Flu appears to be killing more children than adults under 50

Warning: Flu activity is elevated for children aged 3 and younger, but milder for young adults. CDC

A particularly deadly strain of the flu is killing more people in young children than in older adults, according to a CDC report.

The death rate of children aged 2 and younger with influenza-like illness was especially high in adults under age 50, with three times as many deaths as the overall pediatric death rate for flu.

For adults aged 50 to 64, the rate of fatalities was extremely low, but the rate of deaths among children younger than 5 was six times higher than the overall mortality rate.

Why the greater rate of death among young children? Although the CDC is unclear, it says the increases might have to do with differences in the lives of young children and their ability to recognize symptoms.

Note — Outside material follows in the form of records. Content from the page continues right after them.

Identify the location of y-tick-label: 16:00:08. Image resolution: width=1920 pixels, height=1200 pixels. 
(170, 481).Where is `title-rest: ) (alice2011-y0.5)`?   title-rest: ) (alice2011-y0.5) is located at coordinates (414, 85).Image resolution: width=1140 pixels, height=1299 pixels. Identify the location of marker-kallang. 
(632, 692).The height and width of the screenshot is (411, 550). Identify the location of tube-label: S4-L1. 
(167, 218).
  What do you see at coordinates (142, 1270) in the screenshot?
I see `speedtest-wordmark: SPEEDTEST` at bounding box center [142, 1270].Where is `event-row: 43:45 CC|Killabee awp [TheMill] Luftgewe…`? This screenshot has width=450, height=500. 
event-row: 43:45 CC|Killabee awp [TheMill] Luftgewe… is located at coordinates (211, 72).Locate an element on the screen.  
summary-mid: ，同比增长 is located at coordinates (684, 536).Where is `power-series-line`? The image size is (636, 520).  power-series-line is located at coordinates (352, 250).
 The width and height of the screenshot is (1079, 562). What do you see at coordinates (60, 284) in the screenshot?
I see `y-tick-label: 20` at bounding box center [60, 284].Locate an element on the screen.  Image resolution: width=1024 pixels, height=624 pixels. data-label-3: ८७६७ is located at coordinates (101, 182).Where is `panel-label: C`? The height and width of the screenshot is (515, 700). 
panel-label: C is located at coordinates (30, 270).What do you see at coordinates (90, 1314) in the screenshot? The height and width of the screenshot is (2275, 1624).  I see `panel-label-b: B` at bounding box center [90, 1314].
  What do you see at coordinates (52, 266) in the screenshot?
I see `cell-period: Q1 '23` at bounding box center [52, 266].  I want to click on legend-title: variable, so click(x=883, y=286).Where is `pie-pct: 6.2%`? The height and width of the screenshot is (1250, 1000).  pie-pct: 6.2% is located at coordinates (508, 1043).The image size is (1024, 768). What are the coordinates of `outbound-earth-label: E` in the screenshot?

“With children age 3 and younger, many don’t get up immediately when the symptoms start,” said Eliseo Dejesus, the CDC’s epidemiologist in charge of the division that oversees H1N1 and influenza in children. “They may not be feeling well for a few days and then there’s a delay between the onset of flu symptoms and when they seek medical care.”

The nation’s deadliest and most deadly strain of influenza this year has been the H3N2 strain, which has largely targeted young children, although others may have been exposed to it. The high death rate may also suggest that H3N2 strains tend to cause more infections and more hospitalizations among young children because the virus lives longer in the lungs, said Dr. Thomas Frieden, the CDC’s director.

“Young children, in particular, are not used to the intense body aches,” he said. “The phenomenon of adults who haven’t had this kind of activity before are disproportionately hurting.”